| PROBLEM STATEMENT |
Add 35 to every coordinate in the answers and give the lines of the data again in full, requests included, from the line with "Reload the localhost page" to the line with "click(86, 292)". Include both of those lines.
* START MATERIAL TO PROCESS *
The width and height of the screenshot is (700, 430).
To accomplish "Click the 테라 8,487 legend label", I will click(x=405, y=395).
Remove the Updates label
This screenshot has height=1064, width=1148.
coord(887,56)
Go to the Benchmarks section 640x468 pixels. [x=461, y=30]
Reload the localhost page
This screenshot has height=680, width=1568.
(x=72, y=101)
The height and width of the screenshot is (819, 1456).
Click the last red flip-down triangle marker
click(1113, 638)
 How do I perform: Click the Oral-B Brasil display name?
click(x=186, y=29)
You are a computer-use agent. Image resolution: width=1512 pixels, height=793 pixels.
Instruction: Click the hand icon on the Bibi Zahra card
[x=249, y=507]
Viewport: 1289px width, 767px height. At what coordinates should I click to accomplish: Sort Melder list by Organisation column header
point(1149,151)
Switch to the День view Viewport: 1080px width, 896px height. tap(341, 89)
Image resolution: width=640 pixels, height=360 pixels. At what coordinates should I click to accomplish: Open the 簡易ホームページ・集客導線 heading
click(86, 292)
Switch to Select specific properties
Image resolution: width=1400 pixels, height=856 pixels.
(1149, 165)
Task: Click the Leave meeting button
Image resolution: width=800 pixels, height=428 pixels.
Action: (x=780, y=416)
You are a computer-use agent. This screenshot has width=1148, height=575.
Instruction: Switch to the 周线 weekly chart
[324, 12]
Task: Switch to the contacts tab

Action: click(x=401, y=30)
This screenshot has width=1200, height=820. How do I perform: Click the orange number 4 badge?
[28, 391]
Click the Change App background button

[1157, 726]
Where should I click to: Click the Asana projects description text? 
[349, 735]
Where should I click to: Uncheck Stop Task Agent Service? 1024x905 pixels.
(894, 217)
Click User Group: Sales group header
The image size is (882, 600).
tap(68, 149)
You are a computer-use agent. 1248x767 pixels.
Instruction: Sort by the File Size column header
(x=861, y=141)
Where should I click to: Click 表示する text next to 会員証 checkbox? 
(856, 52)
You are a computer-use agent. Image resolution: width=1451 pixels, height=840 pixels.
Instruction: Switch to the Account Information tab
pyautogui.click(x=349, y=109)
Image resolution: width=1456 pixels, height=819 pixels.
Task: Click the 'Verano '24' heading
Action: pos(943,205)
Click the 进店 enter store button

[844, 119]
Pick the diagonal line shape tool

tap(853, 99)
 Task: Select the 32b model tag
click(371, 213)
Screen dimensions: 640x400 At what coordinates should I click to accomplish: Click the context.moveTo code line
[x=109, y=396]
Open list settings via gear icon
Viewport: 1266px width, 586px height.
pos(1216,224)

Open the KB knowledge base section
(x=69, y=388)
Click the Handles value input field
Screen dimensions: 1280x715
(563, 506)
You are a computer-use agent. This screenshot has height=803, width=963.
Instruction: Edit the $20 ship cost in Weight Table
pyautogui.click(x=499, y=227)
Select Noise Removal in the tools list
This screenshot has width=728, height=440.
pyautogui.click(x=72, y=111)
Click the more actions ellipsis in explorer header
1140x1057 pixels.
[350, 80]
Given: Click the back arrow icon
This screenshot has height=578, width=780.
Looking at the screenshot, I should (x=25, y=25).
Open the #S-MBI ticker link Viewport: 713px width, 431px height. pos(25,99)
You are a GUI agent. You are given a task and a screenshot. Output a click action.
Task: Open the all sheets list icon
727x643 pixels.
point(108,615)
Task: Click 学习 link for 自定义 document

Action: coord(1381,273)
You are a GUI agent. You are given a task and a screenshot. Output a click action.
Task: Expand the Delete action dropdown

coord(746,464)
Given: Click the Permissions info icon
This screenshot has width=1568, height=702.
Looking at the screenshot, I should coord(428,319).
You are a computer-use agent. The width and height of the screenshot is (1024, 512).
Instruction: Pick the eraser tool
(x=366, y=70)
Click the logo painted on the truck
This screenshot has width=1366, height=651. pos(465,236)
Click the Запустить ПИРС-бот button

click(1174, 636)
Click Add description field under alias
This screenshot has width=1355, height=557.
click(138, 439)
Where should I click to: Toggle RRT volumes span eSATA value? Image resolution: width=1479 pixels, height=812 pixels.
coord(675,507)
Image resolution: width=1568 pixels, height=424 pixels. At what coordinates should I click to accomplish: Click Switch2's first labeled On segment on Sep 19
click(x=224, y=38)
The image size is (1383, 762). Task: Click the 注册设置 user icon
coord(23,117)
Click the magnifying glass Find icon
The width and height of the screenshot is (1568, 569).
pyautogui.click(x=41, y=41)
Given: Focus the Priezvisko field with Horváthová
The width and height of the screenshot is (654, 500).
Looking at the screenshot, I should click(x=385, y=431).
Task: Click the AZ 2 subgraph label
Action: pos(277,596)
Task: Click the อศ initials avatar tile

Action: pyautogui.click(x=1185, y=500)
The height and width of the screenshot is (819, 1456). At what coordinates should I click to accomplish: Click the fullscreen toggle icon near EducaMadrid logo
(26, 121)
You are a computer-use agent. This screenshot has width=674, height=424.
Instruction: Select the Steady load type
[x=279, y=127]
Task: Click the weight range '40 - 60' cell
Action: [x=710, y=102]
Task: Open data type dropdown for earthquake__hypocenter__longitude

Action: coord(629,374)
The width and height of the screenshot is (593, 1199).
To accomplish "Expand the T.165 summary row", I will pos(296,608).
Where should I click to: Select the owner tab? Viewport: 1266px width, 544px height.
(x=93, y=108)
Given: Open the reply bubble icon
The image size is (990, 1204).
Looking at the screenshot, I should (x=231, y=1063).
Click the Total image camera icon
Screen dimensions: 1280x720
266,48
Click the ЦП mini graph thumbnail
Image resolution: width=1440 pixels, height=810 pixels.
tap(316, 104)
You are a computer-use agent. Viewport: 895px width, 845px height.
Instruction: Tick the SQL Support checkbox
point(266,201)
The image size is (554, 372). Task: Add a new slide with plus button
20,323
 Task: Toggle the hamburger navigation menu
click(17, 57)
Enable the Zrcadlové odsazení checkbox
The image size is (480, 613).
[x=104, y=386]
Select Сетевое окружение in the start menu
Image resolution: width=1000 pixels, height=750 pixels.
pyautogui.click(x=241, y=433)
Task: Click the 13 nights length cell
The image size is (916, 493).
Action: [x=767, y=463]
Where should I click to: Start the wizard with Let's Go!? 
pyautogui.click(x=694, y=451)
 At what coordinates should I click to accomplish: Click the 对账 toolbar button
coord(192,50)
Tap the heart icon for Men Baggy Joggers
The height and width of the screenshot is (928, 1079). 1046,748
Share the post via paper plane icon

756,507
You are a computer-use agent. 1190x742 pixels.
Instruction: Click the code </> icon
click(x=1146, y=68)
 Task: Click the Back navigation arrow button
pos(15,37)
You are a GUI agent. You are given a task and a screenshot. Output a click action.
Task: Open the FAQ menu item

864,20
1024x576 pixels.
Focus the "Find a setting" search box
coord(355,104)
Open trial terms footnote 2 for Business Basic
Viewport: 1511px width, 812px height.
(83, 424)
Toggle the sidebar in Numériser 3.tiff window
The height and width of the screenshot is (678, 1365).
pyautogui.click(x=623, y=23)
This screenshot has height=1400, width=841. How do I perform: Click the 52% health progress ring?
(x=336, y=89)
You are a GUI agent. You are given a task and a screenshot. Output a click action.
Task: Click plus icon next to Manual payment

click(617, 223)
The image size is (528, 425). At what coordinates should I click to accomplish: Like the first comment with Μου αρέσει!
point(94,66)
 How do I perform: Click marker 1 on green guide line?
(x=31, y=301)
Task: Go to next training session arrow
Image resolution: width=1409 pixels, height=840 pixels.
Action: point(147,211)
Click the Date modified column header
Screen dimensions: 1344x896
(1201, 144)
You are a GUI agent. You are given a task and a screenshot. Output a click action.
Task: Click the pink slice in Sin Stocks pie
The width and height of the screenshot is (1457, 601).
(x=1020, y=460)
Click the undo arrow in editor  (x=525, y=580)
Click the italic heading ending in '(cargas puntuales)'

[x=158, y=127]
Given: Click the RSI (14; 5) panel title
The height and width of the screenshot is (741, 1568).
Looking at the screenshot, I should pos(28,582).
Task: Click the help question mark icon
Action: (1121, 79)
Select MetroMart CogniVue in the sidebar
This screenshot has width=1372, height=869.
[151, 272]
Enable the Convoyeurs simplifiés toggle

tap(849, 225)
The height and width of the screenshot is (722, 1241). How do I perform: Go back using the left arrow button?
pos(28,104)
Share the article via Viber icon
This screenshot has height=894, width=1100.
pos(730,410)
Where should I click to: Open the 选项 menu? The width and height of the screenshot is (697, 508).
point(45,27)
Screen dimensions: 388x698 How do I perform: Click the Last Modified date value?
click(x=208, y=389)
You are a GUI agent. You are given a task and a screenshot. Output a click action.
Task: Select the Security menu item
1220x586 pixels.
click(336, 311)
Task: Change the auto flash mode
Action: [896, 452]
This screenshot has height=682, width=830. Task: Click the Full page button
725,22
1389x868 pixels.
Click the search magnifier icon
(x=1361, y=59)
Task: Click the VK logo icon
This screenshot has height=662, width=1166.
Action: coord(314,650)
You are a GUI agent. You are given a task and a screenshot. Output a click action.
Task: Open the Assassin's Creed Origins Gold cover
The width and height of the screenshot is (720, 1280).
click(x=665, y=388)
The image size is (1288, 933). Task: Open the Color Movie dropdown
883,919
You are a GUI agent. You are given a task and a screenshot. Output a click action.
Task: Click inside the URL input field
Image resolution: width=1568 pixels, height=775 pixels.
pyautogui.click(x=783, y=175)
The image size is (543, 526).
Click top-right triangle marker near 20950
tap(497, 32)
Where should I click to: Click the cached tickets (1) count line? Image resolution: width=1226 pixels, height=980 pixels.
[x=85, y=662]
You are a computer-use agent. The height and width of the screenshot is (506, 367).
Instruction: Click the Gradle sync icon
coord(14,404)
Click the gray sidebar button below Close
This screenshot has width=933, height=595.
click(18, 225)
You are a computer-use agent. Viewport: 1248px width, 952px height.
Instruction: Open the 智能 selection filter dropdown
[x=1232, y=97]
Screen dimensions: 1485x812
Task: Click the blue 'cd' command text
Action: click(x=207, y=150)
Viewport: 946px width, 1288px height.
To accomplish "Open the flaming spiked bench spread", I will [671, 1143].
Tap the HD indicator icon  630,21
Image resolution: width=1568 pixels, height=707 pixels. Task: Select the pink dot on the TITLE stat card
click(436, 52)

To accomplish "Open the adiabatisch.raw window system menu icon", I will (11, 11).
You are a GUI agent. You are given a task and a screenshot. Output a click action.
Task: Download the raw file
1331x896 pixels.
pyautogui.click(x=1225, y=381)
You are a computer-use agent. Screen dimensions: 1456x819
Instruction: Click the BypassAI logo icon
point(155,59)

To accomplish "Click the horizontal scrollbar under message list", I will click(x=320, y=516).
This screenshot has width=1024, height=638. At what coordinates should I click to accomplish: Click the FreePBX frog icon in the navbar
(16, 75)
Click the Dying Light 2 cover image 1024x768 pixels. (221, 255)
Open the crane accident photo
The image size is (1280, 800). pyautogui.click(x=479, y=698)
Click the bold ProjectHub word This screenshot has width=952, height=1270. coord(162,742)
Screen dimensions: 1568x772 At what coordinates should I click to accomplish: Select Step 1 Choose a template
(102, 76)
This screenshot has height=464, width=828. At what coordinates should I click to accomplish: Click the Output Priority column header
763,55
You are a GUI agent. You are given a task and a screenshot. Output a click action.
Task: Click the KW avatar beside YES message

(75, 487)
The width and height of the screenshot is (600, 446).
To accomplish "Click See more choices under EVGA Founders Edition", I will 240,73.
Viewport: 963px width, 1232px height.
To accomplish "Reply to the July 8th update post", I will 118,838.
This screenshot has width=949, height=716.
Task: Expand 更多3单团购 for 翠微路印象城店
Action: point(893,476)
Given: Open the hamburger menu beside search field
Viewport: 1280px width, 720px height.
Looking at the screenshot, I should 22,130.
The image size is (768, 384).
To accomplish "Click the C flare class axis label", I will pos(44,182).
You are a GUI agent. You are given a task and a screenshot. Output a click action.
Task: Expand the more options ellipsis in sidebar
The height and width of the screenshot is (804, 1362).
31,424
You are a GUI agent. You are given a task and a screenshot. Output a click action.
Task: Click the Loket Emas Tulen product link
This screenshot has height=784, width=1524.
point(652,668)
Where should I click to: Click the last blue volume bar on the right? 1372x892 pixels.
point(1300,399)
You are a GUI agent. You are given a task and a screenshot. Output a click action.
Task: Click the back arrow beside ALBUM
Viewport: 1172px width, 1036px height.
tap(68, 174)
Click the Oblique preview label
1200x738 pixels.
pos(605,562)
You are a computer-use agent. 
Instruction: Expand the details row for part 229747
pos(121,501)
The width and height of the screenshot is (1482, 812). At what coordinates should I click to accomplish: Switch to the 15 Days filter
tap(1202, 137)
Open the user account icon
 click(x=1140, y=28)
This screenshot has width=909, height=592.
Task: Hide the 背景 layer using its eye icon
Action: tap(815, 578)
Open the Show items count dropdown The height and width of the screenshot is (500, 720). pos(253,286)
* END MATERIAL TO PROCESS *
| RESULT |
Reload the localhost page
This screenshot has height=680, width=1568.
(x=107, y=136)
The height and width of the screenshot is (819, 1456).
Click the last red flip-down triangle marker
click(1148, 673)
 How do I perform: Click the Oral-B Brasil display name?
click(x=221, y=64)
You are a computer-use agent. Image resolution: width=1512 pixels, height=793 pixels.
Instruction: Click the hand icon on the Bibi Zahra card
[x=284, y=542]
Viewport: 1289px width, 767px height. At what coordinates should I click to accomplish: Sort Melder list by Organisation column header
point(1184,186)
Switch to the День view Viewport: 1080px width, 896px height. tap(376, 124)
Image resolution: width=640 pixels, height=360 pixels. At what coordinates should I click to accomplish: Open the 簡易ホームページ・集客導線 heading
click(121, 327)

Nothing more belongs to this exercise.